Be Cool
"Joe Loop says he has to find the man first. The reason he wanted more money."
"The guy walks in the fucking office, he can't be that hard to find. Chili knows something," Nick said, "or he wouldn't ask about Joe Loop. What? He saw Joe leaving his house that night? He could know him. He would've told the cops. Maybe he did and they picked Joe up. See? It's his way of telling me, asking do I know where he is. Christ, I got two maybe three records ready to break. I'm banging the phones morning till fucking night, and I got this hanging over my head. What's he want Linda for, anyway?"
The man's mind jumping now from one thing to another. Raji watched him. Drumming his fingers on the desk, moving his swivel chair side to side back and forth like he had bugs crawling on him. Touching his hair, his headset, pulling it off now, banging it down on the desk.
"I believe this's the first time I've seen you," Raji said, "without your phone on your head. You ask me what he wants with Linda. He wants her. She's choice, man. He wants all he can get and a few times on Sunday is what he wants."
Look at that. It seemed to calm Nick down, sitting still now, not touching himself anyplace. He looked like he was thinking. Yeah. Now he was shaking his head.
"The guy's in pictures, he can get laid anytime he wants, he doesn't have to fucking work at it. No, he's got a plan for Linda all laid out."
"I got a plan, too," Raji said.
Nick shook his head. "That Chicks-O-Rama shit'll never get off the ground and you know it. Michael, at the label? He even told me they're barely interested now. At best they'll cut a CD and walk away."
"Michael's pussy, I can talk to him."
"Raj, Michael doesn't make decisions. All he is's a nice guy." Nick leaned on his desk now, getting into it. "Chili Palmer knows people. He's got clout. His movies are for shit, but he gets 'em made and that's what I'm talking about. He gets things done. If he has plans for Linda, gonna make her a star, he's got a way better chance than you have, with the fucking Chicks."
Amazing, how the man could change from near whimpering to coming on strong. Raji listened to him.
Nick saying, "Linda signed a contract with Car-O-Sell Entertainment. Not with Chicks International or Chicks-O-Rama or any kind of chicks. She signed with us, man. And it says in that contract any kind of deal she makes, through a lawyer or any other third party, we get twenty-five percent off the top."

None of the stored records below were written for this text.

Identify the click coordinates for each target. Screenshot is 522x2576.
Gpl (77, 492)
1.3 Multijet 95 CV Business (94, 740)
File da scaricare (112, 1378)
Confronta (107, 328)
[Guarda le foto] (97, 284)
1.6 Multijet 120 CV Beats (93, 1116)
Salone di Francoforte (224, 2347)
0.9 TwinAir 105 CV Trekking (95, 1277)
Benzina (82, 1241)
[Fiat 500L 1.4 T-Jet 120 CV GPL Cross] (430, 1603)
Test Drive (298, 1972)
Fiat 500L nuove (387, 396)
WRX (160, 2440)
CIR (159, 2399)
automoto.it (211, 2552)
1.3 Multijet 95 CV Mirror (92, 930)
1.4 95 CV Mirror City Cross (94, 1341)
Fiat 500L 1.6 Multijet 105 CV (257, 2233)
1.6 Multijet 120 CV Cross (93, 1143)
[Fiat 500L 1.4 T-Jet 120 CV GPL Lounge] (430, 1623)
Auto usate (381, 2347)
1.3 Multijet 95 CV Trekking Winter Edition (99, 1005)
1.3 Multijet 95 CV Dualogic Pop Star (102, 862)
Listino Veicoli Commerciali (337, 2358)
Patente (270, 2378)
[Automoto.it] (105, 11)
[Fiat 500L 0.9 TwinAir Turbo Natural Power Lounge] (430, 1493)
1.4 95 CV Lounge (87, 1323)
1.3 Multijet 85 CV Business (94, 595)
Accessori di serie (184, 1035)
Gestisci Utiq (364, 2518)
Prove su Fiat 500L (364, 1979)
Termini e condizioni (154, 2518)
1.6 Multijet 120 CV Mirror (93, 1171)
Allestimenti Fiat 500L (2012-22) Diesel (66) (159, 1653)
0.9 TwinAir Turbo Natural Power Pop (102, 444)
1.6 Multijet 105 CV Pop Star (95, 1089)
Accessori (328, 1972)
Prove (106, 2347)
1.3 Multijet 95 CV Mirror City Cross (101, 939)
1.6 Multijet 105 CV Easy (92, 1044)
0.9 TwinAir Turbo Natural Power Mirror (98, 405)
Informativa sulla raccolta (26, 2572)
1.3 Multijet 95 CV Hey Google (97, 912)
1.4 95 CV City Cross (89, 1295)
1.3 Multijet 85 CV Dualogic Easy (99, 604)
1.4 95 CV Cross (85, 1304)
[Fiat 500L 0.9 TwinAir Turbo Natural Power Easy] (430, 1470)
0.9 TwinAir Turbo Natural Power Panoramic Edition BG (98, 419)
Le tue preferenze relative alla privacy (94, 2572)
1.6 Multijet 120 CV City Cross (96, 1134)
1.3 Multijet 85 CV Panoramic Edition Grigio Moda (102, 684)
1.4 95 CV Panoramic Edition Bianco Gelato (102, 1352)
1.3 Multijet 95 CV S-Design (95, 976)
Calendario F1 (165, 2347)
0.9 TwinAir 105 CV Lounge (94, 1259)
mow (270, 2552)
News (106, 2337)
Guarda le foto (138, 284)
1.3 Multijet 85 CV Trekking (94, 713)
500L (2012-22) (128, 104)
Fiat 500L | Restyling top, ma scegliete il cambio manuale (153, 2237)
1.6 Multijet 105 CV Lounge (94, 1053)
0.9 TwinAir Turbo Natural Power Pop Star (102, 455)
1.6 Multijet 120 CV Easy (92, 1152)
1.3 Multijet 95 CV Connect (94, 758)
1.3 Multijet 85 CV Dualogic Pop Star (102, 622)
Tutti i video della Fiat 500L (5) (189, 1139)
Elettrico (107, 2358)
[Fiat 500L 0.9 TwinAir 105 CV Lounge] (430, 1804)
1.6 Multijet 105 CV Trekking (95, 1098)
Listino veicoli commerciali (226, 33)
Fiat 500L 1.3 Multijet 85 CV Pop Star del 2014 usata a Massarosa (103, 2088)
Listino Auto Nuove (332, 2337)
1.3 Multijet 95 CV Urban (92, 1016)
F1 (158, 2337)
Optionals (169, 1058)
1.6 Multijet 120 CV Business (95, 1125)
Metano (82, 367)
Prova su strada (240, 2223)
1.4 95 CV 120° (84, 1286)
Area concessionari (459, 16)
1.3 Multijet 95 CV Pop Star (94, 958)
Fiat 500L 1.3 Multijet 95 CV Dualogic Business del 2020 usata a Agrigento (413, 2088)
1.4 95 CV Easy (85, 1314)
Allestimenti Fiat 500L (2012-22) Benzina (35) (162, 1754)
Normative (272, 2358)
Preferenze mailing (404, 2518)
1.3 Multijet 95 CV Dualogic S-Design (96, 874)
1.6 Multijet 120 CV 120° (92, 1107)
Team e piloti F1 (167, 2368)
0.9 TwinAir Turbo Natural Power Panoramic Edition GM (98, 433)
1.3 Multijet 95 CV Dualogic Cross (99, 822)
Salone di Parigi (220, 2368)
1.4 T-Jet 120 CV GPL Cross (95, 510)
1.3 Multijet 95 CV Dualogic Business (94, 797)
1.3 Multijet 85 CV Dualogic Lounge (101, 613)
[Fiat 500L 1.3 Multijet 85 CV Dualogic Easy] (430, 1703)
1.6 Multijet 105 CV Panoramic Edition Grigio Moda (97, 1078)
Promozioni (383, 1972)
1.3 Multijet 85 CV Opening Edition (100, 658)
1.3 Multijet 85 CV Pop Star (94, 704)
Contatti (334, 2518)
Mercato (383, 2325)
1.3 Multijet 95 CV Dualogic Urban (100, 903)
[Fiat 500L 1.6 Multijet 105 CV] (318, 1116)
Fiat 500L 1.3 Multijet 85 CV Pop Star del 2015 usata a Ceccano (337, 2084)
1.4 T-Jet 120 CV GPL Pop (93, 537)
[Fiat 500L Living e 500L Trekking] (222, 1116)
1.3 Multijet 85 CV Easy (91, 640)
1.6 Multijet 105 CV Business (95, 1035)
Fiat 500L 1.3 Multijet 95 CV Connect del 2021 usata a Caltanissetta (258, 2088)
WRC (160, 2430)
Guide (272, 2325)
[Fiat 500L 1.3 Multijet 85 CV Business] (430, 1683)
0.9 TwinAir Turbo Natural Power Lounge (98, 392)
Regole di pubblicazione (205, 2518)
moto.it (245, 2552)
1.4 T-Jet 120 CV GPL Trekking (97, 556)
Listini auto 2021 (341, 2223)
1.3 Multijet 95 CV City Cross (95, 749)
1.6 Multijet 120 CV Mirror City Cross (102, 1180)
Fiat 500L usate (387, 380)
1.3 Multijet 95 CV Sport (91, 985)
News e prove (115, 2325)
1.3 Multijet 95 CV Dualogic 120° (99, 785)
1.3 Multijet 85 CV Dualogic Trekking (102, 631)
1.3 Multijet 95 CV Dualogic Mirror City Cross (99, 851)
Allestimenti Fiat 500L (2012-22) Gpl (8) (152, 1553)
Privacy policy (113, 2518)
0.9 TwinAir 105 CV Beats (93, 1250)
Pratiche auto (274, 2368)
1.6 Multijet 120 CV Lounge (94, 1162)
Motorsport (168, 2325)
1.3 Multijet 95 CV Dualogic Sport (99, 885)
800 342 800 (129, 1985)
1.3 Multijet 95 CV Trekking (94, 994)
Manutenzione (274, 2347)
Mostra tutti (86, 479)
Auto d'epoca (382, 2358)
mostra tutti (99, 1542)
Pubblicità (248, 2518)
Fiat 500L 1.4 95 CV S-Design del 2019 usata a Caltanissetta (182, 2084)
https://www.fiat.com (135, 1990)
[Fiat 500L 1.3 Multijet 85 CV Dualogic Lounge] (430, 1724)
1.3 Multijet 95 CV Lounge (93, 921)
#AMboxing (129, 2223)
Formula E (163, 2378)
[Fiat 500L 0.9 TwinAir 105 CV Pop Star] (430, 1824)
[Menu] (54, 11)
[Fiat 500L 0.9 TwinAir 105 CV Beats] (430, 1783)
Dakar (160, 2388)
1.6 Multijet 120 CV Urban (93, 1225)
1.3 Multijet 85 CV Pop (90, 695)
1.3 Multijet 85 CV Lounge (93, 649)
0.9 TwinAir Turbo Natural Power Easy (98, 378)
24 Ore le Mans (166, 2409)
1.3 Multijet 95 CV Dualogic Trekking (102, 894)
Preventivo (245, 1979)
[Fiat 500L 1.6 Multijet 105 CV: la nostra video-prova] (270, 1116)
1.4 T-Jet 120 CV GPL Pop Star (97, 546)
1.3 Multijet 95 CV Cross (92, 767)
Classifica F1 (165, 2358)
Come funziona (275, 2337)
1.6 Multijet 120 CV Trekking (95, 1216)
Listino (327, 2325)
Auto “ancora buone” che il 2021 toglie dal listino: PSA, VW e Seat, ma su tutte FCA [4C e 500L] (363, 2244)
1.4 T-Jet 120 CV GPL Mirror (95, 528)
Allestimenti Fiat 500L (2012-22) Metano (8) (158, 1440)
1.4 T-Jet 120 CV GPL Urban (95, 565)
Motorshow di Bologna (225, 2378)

"In other words," Raji said, "we sit back, see what happens."
Nick kept nodding his head. "She makes it, we go for our cut. She doesn't, what're we out?"
ELLIOT WAITED in Raji's office by the wall of windows, standing close to look on an angle at the beach and the ocean, then looking straight down to Wilshire Boulevard. He estimated, multiplying eighteen by ten, it would be a fall from here of almost two-hundred feet.
The guy in the hotel in Honolulu fell about a hundred feet and that had looked like an awful long way down. A guy he sat next to on the plane. Friendly guy, he liked to talk, ask questions.
Elliot was on his way to American Samoa for the first time, to look for his daddy who'd gone back there, tired of living in the U.S. The guy on the plane asked him if he was born there. No, born in Torrance. In the military? Elliot said no, but his dad was in the Navy, came to L.A. from Samoa and met his mother. She Samoan? No, she was black, part black and part white. College? Elliot told him he'd gone to Jordan High in Long Beach, quit and was now working in San Pedro at the shipyard. The guy said, "You're a big one, aren't you?" How did you answer a question like that? When they landed in Honolulu Elliot had three hours to kill between flights and the guy invited him to his hotel to relax and have a drink. When they were in the guy's room on the tenth floor, a suite, Elliot had to take a piss. The guy followed him into the bathroom and watched him saying, "You are a big one." He had suspected the guy before, the guy so polite and sounding a little bit like a sissy the way he talked, but looked like a businessman. They went in the living room and the guy said, "Let me see it again and I'll make you a piña colada," sounding more like a sissy now than before. Elliot told him he had to go and the guy said, "You're afraid of little me? Dear boy, you could whip me to death with that snake you have in your trousers." Elliot told him again he was going, but must have been curious or something, seventeen years old, because he didn't walk out. He stood there while the guy said, "Aren't we coy. You knew exactly why I asked you here." His voice going soft then, like he was trying to be seductive. "Didn't you? Come on, be honest." He said, "Oh, what's that?" Raised one finger to touch Elliot's nose, and the next thing he knew the guy was on his tiptoes kissing him on the mouth, his lips wet, Elliot feeling the guy's tongue trying to get in his mouth. What he did was take hold of the guy by his suit and lift him off the floor—the suit up around his ears now, the guy in there looking scared—then pushed him, hard, wanting nothing to do with the guy and, shit, the guy went through the window. A closed window. Shattered the glass going through it and screamed all the way down to the pavement.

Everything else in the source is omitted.